「風」
「風」
空をじっと眺めたことはあるだろうか。
できれば雄大な雲がいくつか浮かんでいるくらいの空が良い。
よく見れば雲が動いていることに気が付くだろう。じっと見なければ気が付かないくらいだが、ゆっくりと風に流されている。
そんな光景を眺めるのが好きだった。
ゆっくりとだが、確かに時間が流れている。それがわかるようで好きだった。
幼い頃から風には憧憬のような思いを持っている。
風の向くまま気の向くまま。
ありふれているがそんな自由に憧れていた。
風に乗って、ここではないどこか遠くへ行きたい。
冒険心溢れる子供だったのだろうか。そんなことを考えていた。
でも実際にここではないところに行った後は、無性に戻りたくなった。
帰りたい。
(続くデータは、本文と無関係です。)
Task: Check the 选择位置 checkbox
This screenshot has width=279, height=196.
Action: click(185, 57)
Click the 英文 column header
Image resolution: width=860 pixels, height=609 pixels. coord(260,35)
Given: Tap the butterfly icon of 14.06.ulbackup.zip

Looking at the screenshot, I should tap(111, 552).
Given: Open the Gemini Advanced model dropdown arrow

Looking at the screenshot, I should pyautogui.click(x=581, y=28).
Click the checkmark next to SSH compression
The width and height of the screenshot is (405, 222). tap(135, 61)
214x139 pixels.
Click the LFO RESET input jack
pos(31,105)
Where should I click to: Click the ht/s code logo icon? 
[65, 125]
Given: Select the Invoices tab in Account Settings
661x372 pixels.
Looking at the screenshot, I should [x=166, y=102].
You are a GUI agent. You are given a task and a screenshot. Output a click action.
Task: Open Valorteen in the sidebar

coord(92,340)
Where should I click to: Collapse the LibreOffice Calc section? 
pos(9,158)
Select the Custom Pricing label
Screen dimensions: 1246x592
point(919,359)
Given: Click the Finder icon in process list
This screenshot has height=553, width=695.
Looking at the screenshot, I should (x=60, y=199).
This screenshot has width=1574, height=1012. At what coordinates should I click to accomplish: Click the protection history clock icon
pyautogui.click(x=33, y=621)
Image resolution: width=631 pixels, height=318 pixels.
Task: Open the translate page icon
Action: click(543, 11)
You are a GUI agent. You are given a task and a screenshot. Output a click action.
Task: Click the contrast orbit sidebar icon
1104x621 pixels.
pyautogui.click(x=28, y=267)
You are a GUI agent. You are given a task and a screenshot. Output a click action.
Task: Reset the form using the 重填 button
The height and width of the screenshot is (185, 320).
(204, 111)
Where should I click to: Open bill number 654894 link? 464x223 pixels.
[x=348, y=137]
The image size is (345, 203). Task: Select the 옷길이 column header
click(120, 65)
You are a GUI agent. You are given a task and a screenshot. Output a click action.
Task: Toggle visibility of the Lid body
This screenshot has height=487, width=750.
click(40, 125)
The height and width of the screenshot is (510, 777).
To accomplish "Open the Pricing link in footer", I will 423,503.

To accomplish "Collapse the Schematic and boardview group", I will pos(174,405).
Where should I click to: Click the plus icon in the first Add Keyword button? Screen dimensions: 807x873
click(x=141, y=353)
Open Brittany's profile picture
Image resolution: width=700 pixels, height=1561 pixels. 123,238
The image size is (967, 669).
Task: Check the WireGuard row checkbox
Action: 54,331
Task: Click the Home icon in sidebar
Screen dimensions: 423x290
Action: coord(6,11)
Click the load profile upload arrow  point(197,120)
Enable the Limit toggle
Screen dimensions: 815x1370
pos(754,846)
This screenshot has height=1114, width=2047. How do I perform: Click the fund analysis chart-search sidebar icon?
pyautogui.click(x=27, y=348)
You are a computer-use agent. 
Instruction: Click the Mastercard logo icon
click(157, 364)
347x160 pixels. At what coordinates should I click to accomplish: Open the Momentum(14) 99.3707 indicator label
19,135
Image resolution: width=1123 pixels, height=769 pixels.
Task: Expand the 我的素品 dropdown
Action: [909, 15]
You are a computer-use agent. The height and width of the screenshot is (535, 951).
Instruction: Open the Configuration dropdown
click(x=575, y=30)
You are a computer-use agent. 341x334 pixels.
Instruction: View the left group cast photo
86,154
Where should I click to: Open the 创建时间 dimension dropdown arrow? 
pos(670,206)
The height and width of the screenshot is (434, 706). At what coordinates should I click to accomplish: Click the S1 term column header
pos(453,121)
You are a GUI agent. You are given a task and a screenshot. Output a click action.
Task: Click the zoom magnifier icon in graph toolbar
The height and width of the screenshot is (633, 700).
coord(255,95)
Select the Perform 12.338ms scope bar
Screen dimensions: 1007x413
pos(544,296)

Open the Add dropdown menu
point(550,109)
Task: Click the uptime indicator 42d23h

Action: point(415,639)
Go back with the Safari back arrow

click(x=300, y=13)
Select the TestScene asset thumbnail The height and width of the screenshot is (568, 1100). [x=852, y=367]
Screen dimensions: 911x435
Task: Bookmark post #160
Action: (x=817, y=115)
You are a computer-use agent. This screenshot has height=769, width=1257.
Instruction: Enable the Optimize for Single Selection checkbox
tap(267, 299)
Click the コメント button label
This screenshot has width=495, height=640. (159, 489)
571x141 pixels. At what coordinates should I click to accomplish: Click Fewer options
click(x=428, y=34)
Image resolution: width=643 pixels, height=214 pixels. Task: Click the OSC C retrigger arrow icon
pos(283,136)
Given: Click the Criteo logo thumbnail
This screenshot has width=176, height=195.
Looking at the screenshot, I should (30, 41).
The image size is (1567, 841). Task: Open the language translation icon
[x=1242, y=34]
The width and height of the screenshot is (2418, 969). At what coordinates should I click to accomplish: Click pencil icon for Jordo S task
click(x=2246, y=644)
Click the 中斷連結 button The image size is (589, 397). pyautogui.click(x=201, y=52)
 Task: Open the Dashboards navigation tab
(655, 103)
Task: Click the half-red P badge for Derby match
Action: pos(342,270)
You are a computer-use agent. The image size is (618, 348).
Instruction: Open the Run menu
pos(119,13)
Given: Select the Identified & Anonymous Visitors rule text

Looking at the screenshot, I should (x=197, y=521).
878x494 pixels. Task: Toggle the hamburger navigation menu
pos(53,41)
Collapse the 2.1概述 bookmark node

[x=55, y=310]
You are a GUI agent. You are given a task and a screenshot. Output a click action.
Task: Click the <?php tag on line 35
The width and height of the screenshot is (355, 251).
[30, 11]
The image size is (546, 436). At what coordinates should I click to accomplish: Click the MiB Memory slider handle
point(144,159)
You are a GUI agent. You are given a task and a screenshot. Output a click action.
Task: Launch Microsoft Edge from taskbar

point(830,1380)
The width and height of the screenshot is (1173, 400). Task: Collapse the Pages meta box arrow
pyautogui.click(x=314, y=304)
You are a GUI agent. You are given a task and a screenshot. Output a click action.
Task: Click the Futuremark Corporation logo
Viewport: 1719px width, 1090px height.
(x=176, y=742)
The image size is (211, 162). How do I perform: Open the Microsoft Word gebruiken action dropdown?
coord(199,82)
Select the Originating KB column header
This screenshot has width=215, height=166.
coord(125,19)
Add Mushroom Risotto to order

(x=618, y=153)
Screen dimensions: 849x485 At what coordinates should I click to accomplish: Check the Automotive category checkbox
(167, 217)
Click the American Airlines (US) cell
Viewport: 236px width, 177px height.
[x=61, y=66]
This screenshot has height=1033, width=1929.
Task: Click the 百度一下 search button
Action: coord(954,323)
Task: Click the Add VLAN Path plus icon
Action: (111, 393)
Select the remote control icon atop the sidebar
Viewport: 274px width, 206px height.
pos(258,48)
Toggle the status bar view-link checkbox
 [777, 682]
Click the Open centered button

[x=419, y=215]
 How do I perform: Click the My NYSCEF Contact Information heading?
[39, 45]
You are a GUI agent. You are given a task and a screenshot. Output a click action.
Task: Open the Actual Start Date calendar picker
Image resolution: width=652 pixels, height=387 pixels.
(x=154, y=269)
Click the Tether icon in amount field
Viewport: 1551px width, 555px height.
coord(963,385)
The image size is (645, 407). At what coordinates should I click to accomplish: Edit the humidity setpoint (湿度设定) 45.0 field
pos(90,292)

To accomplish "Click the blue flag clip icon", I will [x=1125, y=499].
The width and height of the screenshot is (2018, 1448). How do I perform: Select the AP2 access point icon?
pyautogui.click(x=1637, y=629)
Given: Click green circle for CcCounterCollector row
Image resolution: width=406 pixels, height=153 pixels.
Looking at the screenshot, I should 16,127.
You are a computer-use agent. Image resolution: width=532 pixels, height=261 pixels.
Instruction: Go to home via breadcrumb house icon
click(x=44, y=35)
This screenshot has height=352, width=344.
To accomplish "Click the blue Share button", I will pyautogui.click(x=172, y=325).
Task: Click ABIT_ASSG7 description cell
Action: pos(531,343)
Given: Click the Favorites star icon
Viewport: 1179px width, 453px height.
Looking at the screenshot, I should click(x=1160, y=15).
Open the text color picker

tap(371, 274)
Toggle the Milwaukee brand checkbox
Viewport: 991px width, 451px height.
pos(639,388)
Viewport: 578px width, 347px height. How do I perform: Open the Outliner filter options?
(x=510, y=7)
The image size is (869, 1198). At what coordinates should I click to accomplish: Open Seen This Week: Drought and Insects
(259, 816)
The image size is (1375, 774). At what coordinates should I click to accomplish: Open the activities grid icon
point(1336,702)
あの場所へ。
風に吹かれると、未だにどこか遠くへ連れていってくれと思う一方で、あの時あの場所へ帰りたいと思ってしまう。
この風はどこから来たのだろうか。この風は帰りたいとは思っていないのか。この風はどこへ行こうとするのだろうか。
結局自分は風になりたいと願っていたが、実際は風に流される雲でしかないのだろう。
戻りたいと思っても戻れない。流されて行きつく先はいずこであろうか。